In her two-and-a-half years of chemotherapy, Lizzy Olivan lost and gained a lot. Just 10 years old when she was diagnosed with acute lymphoblastic leukemia (ALL), Lizzy lost her hair. She lost her energy, and had to drop out of the dance competitions she’d been winning since she was four years old.
Some friends behaved unkindly. (“I just have to let that go,” she says now.) But even more friends stepped up.
To help Lizzy and her family, their community in The Dalles held a fundraiser called a “raise and shave.” “You have to raise a certain amount of money, or shave your head,” Lizzy explains. “They made t-shirts for me that said: stay strong, dance on. A girl from dance class raised the money that she needed to, but she still shaved her hair off. So we could be in it together. I told her: if someone tells you you’re not beautiful right now, please know that you are beautiful no matter what.”

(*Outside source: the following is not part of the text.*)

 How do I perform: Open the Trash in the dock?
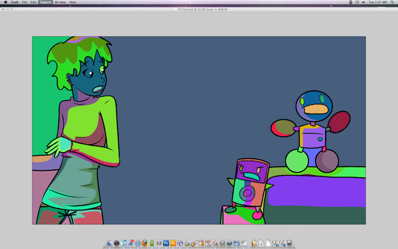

Lizzy will always be grateful for the support. Such camaraderie made all the difference. “I learned to stay strong,” she says. “To always believe in myself.”
During her stays at OHSU Doernbecher Children’s Hospital, Lizzy’s care team helped lift her spirits. “They’re super nice there,” she says.
“I would even rather be at the hospital than be at Disney World because they’re so nice there. They make me feel special.”
Now 14 years old, Lizzy is cancer-free and in good health. A high school freshman, she made the cheerleading varsity competition squad and remains an accomplished dancer, competing in jazz and tap. Her favorite subject in school is math.
“My hope is for more cures for more rare cancers. I really want to go into the medical field,” she says. “I’m working on keeping and maintaining my 3.9 GPA so I can attend a good college. I want to do cancer research for children because I really feel there’s not enough.”